Pensé en las marcas encontradas en la alfombra de la sala de Jennifer Deighton, en las lesiones que tenía en el cuello y en la huella descubierta en una silla del comedor.
—Quizá la obligó a sentarse en mitad de la sala y la sujetó por detrás con un brazo al cuello mientras la interrogaba.
—Puede que lo hiciera para forzarla a decir dónde estaban las cosas. Pero actuó con sadismo. Es posible que obligarla a abrir los regalos de Navidad también fuera un rasgo de sadismo —dijo Wesley.
—¿Y una persona así se tomaría la molestia de colocar el cadáver en el interior del coche para simular un suicidio? —le pregunté.
—Tal vez sí. Este tipo ha estado en la cárcel. No le interesa que lo atrapen, y probablemente para él es un desafío ver a quién puede engañar. Extirpó las marcas de mordiscos del cuerpo de Eddie Heath. Si robó en casa de Jennifer Deighton, no dejó ningún indicio. Los únicos indicios que dejó en el caso de Susan fueron dos balas del veintidós y una pluma. Por no hablar de lo que ha hecho con sus huellas digitales.
—¿Crees que eso se le ocurrió a él?
—Probablemente lo organizó el alcaide, y el cambiar su ficha por la de Waddell seguramente se debió a cuestiones prácticas. Waddell iba a ser ejecutado. Si yo quisiera cambiar las huellas dactilares de un interno por las de otro, ese otro sería Waddell, pues o bien las fechorías del interno se adjudicarían a otro, o bien, cosa más probable, al cabo de un tiempo los datos del muerto serán eliminados del ordenador de la Policía Estatal, de modo que si mi pequeño ayudante se muestra descuidado y deja sus huellas en algún sitio, nadie podrá identificarlas.
Lo miré de hito en hito, completamente atónita.

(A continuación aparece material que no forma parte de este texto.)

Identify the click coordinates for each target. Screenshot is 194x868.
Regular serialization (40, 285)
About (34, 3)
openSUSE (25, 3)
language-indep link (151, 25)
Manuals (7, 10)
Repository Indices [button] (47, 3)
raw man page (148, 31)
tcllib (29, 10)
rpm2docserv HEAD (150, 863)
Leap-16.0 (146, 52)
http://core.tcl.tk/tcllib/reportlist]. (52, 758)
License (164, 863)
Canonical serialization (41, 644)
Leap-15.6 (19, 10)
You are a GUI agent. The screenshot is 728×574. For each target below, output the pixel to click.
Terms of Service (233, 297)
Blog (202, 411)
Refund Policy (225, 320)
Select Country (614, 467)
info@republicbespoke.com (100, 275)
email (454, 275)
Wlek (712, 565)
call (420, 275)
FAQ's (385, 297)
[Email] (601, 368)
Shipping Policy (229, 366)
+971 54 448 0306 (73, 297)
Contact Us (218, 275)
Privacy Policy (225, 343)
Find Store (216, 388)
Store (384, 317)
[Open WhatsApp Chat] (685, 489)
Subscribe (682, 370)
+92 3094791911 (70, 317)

—¿Qué pasa? —Parpadeó sorprendido.
—¿Te das cuenta de lo que estás diciendo, Benton? Estamos aquí sentados hablando de unos registros de ordenador que fueron manipulados antes de que Waddell muriera. Estamos hablando de un robo y del asesinato de un adolescente que fueron cometidos antes de la muerte de Waddell. Dicho de otro modo: el agente del alcaide, como lo has llamado, fue puesto en libertad antes de que Waddell muriera.
—De eso no creo que pueda caber ninguna duda.

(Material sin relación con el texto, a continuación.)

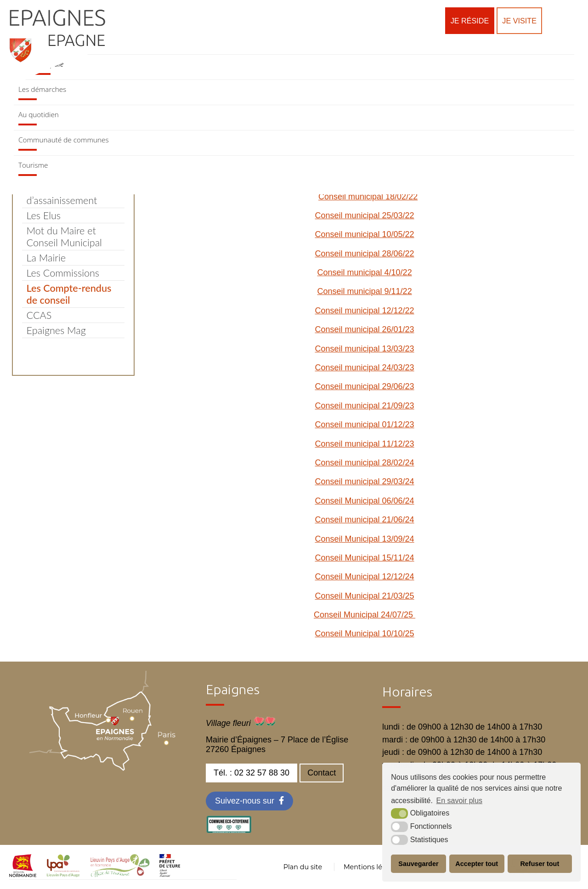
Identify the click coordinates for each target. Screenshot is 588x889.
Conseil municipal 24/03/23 (365, 368)
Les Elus (44, 215)
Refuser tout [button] (539, 864)
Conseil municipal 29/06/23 (365, 386)
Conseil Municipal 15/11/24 (365, 558)
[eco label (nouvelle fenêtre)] (229, 831)
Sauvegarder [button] (418, 864)
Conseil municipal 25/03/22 (365, 215)
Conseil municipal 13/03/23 (365, 349)
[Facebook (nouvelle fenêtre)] (249, 801)
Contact (322, 773)
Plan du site (303, 867)
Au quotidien (39, 114)
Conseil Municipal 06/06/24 (365, 501)
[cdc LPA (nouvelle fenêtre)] (63, 874)
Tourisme (33, 165)
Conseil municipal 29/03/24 (365, 481)
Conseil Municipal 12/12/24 (365, 577)
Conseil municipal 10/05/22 (365, 234)
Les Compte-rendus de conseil (69, 294)
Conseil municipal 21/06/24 (365, 520)
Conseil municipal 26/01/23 (365, 329)
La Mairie (46, 258)
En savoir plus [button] (459, 800)
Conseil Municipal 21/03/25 (365, 596)
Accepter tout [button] (476, 864)
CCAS (39, 315)
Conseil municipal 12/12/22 (365, 311)
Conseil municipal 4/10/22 (365, 272)
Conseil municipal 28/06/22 (365, 254)
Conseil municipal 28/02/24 (365, 463)
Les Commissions (63, 273)
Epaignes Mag (56, 330)
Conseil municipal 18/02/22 (368, 197)
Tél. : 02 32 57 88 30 (251, 773)
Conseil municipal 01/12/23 (365, 425)
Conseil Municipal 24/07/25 (364, 615)
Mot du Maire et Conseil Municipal (64, 237)
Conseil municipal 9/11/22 (365, 291)
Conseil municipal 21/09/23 (365, 406)
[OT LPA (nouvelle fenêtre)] (120, 874)
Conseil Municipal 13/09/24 (365, 539)
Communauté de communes (63, 140)
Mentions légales (372, 867)
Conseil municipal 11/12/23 (365, 444)
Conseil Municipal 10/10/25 (365, 634)
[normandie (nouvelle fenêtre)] (23, 874)
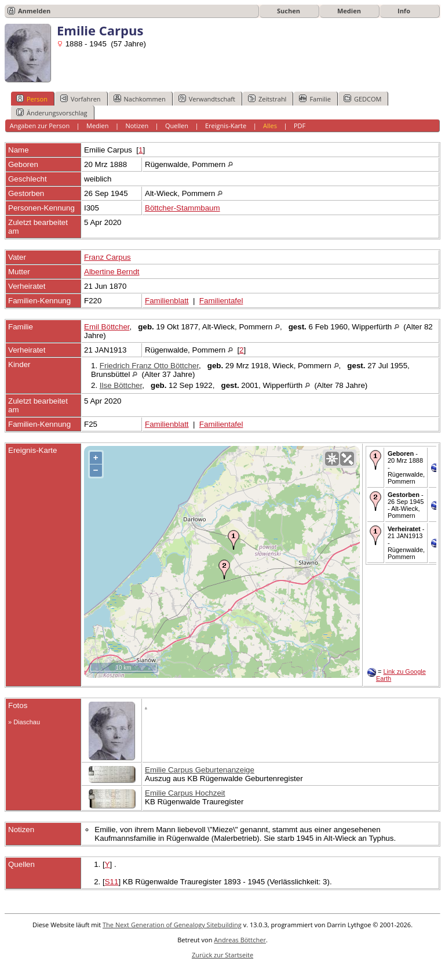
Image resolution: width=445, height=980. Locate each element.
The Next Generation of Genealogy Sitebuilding (172, 924)
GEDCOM (362, 99)
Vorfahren (81, 99)
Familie (315, 99)
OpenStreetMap (295, 673)
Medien (349, 10)
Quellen (177, 125)
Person (32, 99)
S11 (112, 881)
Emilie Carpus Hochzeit (185, 793)
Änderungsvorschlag (52, 112)
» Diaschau (24, 722)
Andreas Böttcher (240, 939)
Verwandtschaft (207, 99)
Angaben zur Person (39, 125)
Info (404, 10)
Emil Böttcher (107, 326)
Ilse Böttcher (121, 385)
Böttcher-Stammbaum (183, 208)
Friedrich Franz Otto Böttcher (149, 365)
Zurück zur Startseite (222, 954)
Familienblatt (167, 300)
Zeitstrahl (267, 99)
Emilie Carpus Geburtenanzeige (199, 770)
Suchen (289, 10)
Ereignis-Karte (225, 125)
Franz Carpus (107, 257)
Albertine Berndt (112, 271)
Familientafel (221, 300)
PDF (300, 125)
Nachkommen (140, 99)
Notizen (137, 125)
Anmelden (34, 10)
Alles (270, 125)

—Entonces, es que se daba por sentado que Waddell iba a morir —señalé.
—Dios mío —Wesley contrajo las facciones—. ¿Cómo se podía tener esa certidumbre? El gobernador puede intervenir literalmente en el último momento.
—Por lo visto, alguien sabía que el gobernador no iba a hacerlo.
—Y la única persona que podía saberlo con certeza es el gobernador —Wesley concluyó la reflexión por mí.
Me puse en pie y me acerqué a la ventana de la cocina. Un cardenal macho picoteó unas cuantas semillas de girasol del comedero y salió volando en una salpicadura de rojo sangre.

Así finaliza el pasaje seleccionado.